English cricketer and sports consultant

Nigel Ewan Felix Laughton (born 12 October 1965) is an English sports consultant and a former first-class cricketer and British Army officer.

The son of Ronald Francis Gerard Laughton and Gillian Hazel Cocks, he was born at Aldershot in October 1965. After leaving Worth School, Laughton taught in Australia at Melbourne Grammar School for a year, before returning to England. After returning he undertook training for the British Army at the Royal Military Academy Sandhurst, being commissioned as a second lieutenant in the Black Watch in April 1986. He was promoted to lieutenant in April 1988, before being promoted to captain in April 1992. During his military career he toured Northern Ireland three times and became a helicopter pilot with the Army Air Corps. He was seriously injured in a helicopter crash in 1994, invalidating him out of the army due to the injuries he sustained.

After recovering from his accident, Laughton studied at Harris Manchester College at the University of Oxford.
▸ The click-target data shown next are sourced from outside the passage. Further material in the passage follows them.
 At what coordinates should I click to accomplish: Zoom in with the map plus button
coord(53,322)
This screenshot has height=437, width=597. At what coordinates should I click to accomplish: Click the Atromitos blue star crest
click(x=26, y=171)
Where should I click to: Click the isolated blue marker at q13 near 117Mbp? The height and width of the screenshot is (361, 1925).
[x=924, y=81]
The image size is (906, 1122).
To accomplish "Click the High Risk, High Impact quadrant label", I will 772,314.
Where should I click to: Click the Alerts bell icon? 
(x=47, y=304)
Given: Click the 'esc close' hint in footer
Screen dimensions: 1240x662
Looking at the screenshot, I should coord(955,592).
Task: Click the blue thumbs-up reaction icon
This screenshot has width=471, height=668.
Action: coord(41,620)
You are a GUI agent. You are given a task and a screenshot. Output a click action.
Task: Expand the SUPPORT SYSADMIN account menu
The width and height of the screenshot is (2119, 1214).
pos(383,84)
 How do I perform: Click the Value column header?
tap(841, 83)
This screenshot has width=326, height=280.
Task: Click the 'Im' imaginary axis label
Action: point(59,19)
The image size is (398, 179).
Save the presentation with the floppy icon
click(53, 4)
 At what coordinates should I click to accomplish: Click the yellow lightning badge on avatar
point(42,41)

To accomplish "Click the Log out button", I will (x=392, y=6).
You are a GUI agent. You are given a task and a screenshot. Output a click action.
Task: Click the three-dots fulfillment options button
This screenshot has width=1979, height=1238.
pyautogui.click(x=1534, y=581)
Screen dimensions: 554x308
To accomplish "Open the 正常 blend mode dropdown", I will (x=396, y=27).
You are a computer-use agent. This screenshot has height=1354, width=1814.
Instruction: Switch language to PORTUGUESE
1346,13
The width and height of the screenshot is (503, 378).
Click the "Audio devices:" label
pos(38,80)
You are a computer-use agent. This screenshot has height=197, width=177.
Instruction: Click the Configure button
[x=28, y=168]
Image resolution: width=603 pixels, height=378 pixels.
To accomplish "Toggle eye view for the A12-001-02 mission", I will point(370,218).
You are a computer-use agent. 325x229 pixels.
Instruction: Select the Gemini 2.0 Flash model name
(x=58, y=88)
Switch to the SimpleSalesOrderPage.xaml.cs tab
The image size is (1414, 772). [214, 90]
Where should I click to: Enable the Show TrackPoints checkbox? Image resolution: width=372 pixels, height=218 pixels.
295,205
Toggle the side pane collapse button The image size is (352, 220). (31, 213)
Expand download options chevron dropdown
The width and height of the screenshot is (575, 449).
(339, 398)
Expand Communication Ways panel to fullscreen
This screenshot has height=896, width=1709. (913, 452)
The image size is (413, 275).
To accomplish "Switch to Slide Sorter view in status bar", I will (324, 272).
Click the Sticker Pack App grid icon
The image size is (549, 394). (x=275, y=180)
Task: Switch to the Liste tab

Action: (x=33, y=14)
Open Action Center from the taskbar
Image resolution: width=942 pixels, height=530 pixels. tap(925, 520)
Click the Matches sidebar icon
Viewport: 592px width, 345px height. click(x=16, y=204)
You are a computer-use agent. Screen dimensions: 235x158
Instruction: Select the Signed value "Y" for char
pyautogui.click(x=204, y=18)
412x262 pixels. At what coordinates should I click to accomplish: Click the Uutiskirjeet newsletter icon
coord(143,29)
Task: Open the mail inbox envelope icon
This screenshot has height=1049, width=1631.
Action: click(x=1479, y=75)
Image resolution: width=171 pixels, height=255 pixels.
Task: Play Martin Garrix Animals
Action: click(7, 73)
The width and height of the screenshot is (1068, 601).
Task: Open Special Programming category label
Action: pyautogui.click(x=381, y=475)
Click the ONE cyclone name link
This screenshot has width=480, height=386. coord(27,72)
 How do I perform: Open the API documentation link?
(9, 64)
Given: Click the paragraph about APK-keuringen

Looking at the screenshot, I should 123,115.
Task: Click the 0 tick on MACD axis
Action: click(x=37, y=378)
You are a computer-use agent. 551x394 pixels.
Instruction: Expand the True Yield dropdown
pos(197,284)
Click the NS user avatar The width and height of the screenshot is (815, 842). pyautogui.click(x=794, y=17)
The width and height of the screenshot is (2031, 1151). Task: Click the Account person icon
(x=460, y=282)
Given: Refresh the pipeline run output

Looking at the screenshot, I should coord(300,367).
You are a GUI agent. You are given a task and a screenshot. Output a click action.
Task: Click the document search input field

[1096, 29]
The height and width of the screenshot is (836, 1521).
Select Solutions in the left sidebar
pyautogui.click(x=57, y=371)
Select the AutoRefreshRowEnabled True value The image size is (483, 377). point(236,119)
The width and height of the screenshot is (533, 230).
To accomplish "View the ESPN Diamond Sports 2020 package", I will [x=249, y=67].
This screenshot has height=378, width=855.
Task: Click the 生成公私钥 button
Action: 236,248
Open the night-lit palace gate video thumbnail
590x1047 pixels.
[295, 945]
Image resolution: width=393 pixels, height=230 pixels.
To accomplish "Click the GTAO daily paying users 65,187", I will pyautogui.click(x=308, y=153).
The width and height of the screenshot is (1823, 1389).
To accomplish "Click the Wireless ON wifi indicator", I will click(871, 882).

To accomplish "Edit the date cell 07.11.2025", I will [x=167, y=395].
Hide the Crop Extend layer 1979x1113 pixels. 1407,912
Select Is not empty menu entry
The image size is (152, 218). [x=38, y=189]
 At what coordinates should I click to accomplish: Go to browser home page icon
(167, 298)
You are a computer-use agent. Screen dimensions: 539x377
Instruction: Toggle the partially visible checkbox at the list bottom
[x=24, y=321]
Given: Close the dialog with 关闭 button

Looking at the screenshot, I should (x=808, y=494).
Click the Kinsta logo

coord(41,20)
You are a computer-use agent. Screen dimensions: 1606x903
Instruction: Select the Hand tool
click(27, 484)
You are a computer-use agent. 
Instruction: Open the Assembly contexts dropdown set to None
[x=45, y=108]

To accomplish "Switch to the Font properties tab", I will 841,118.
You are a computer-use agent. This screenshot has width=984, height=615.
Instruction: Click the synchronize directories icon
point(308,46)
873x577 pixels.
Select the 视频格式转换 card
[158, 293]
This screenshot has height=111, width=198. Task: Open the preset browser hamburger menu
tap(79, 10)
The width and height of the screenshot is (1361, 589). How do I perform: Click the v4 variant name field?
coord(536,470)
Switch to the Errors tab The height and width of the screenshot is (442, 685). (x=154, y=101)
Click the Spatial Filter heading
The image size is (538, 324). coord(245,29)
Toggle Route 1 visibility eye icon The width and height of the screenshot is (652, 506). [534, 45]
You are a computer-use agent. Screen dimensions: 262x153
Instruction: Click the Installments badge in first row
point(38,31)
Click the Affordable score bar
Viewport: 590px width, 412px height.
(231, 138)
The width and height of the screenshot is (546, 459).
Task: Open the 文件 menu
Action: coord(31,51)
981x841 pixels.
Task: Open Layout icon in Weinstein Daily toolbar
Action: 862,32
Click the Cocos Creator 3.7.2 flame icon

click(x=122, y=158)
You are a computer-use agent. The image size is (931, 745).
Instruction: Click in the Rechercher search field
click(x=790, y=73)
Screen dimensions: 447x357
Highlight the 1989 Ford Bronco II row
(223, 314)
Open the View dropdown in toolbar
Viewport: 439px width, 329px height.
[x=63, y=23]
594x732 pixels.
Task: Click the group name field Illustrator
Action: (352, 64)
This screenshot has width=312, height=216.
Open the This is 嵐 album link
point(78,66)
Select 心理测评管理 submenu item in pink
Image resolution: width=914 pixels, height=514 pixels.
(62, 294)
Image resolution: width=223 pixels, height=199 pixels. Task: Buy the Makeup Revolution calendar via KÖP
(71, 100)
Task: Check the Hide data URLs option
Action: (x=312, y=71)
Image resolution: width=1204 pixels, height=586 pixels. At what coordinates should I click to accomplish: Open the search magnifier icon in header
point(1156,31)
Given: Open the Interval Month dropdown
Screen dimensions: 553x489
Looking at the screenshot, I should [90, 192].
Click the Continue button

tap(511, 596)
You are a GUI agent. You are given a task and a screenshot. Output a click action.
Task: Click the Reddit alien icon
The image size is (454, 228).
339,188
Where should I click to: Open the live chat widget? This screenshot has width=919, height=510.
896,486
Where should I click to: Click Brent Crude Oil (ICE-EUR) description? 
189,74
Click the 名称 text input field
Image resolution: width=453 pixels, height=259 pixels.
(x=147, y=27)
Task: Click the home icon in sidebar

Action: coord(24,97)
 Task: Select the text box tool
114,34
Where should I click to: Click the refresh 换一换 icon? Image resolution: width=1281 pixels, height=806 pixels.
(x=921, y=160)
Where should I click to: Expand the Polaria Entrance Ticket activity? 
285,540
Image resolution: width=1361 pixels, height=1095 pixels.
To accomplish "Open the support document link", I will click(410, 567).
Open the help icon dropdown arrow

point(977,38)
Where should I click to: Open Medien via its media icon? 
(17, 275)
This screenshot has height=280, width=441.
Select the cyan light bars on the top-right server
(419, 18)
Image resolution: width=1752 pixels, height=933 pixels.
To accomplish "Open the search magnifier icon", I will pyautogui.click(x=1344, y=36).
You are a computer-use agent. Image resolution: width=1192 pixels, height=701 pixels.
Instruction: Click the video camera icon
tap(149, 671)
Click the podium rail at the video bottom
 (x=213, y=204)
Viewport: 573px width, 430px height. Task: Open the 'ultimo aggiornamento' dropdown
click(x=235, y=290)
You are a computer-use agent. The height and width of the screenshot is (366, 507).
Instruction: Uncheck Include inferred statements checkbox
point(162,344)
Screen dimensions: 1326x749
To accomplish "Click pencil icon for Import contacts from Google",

While studying at Oxford, he made a single appearance in first-class cricket for Oxford University against Durham at Oxford in 1997. Captaining the Oxford side, he was dismissed for 4 runs in their first innings by Neil Killeen, while in their second innings he was dismissed for a single run by James Boiling. After graduating from Oxford in 1997, he was appointed as the first development manager at the International Cricket Council, responsible primarily for developing the game in Europe. In 2001, he was appointed National Academy manager at the England and Wales Cricket Board and managed five England A tours.

In June 2006, he was appointed operations manager for Bath Rugby. Returning to cricket, he was appointed director and head of cricket by the Board of Control for Cricket in India for the Indian Premier League and held a similar position for the Champions League Twenty20, a tournament he helped to found. Laughton proceeded to manage the 2011 Cricket World Cup matches played in Bangladesh. He moved into sports consultancy and management in Olympic sports and was team leader for Team GB at the 2014 Winter Olympics in Sochi. In November 2014, he became chief executive of Pentathlon GB, though left the post in September 2015 citing significant differences between the board and Laughton.